"""
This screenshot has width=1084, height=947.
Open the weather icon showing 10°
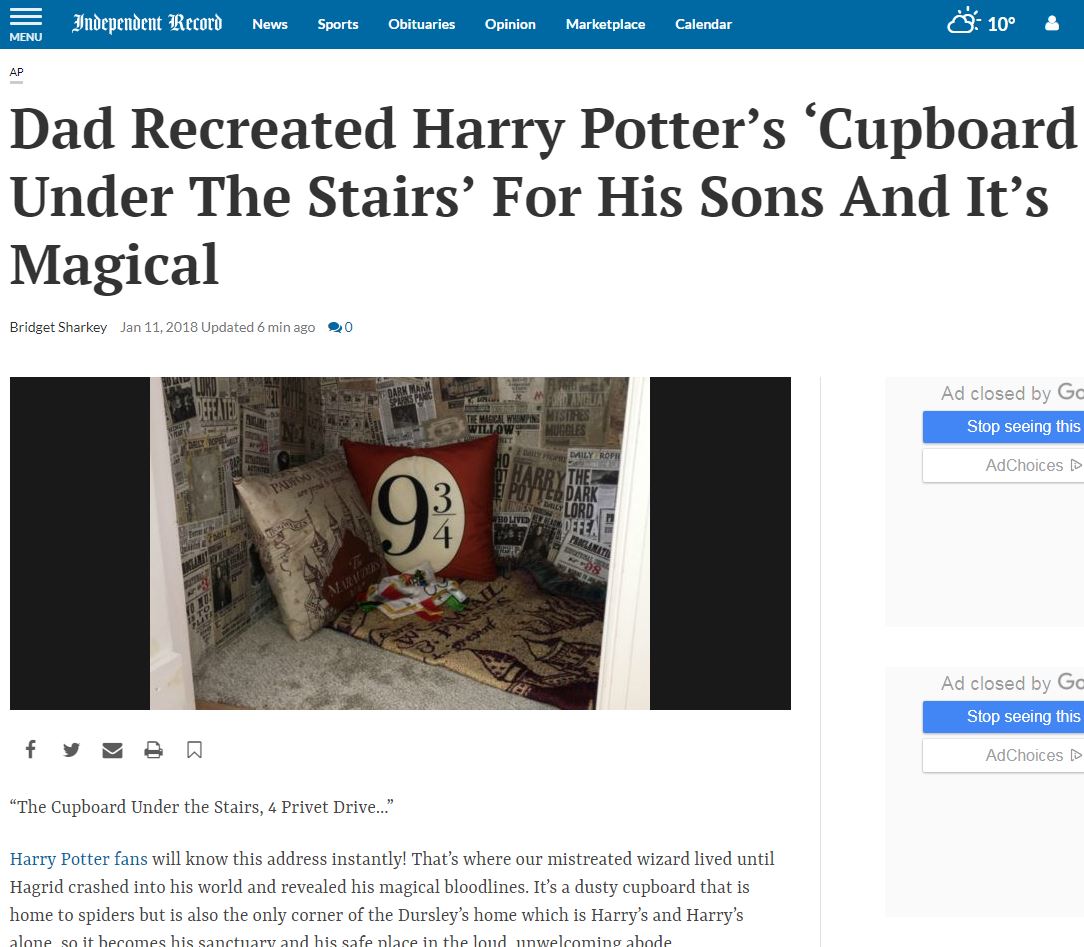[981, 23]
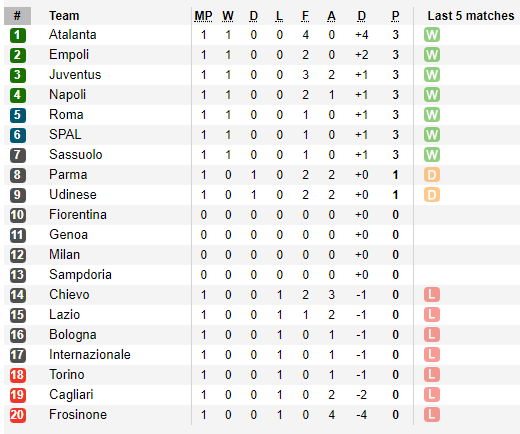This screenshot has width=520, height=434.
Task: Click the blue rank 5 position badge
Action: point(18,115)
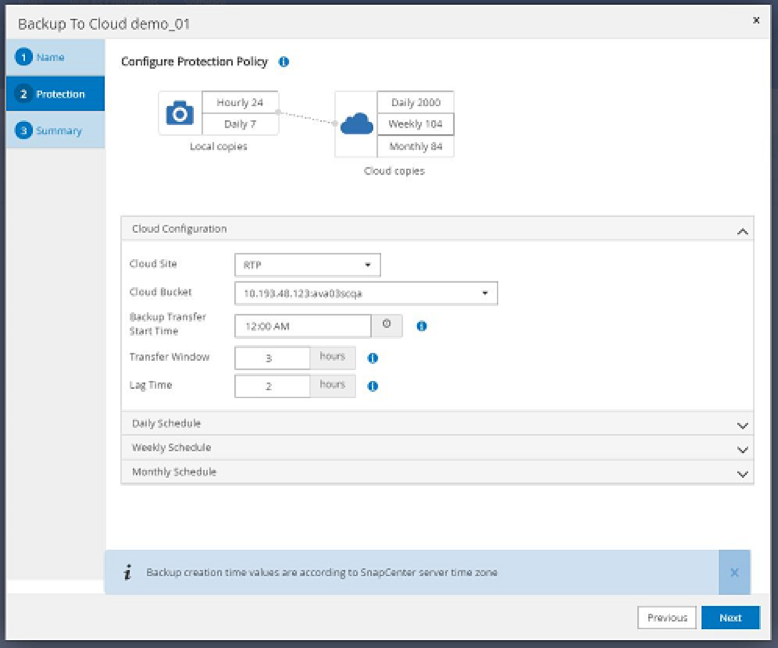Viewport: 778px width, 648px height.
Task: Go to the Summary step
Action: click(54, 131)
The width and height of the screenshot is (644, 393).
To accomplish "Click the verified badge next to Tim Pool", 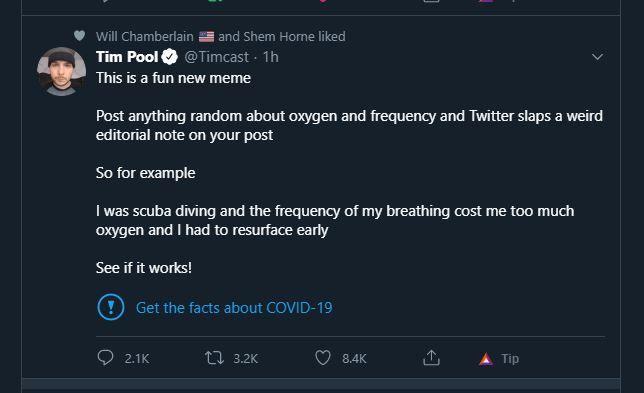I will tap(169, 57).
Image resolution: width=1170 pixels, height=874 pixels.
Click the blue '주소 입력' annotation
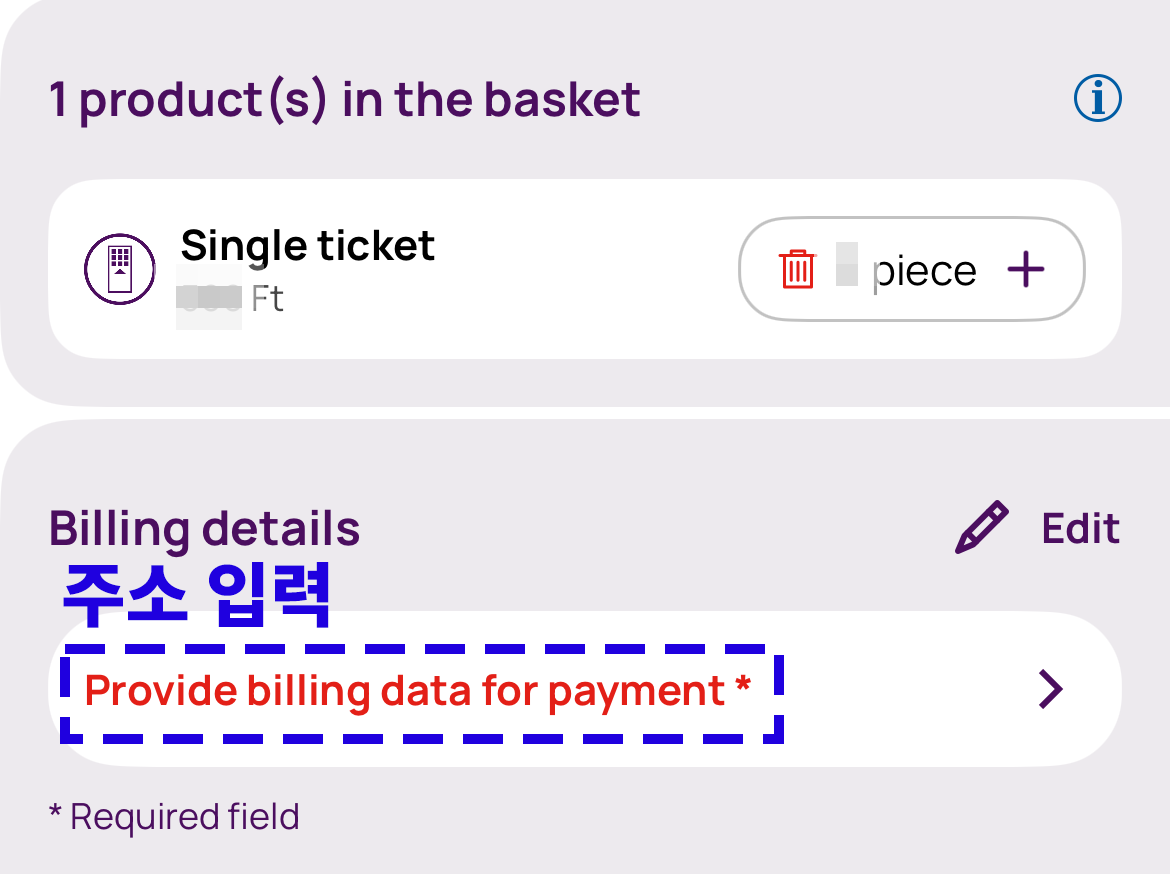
"""
What is required: Quote exactly, and nothing besides, the lines from the one with "Image resolution: width=1170" through the end of the records above; include both ends and omit the pictures.

Written solution:
Image resolution: width=1170 pixels, height=874 pixels.
Click the blue '주소 입력' annotation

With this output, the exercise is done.